Consequently, I dropped distance from my model and started again. As a general starting point I threw everything else at a statsmodels ordinary least squares (OLS) linear regression model. From the results, I selected the most significant features based on their t-scores and used them to create a second model. I did one more pass through the OLS model to ensure all of the features were still significant and ended up with the following features: number of climbs, number of sprints, average sprint start, average climb start, and average climb category. This at least agreed with my intuition. To ensure I wasn’t cherry picking my features, I ran everything except distance through scikit-learn’s cross-validated recursive feature elimination function (RFECV), which corroborated my results.

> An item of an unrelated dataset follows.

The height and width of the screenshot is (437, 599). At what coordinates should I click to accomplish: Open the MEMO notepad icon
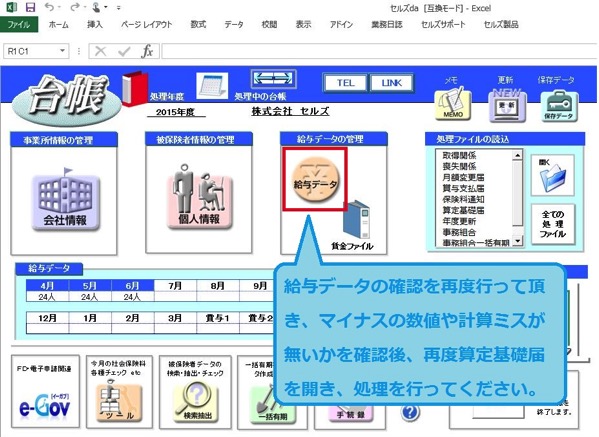point(453,104)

I then set about evaluating my model. I used scikit-learn’s KFold function to perform three rounds of cross-validation, which yielded an average adjusted r-squared of 0.594 and a mean squared-error (MSE) of 2.209e-04. An elastic net cross-validated regularization did not improve the model.

Observed vs Predicted

The plot of observed versus predicted winning times for the train and test data shows that the model performs reasonably well. The most interesting feature of the model are the stages which contain neither climbs nor sprints. These stages are forced to the intercept because the model only includes climb and sprint features. Many of these stages are time trials, which are completed either individually or by one team at a time on a shorter, flatter course. This model clearly misrepresents these particular stages. Although, given the small dataset, I did not want to remove any data.

Adding distance back into the model alleviates this error and improves the model’s performance significantly overall but introduces a similarly significant amount of multicollinearity, which discouraged me from reintroducing it at the end.

In all, if I were to consult a rider or a cycling team and this was all the information I had to use, I would recommend simply focusing on the distance of a stage as the primary feature for predicting the winning time. But, also considering climb and sprint characteristics could improve the prediction. The model could be improved by treating the time trial stages separately and selecting features that had less collinearity with distance.

Ultimately, though, this model needs more data. Unfortunately, that’s going to take a long time since I can only get 21 points a year. But in the mean time I’ll look forward to using this model to predict the completion times for the 2017 Tour de France and see how well it does.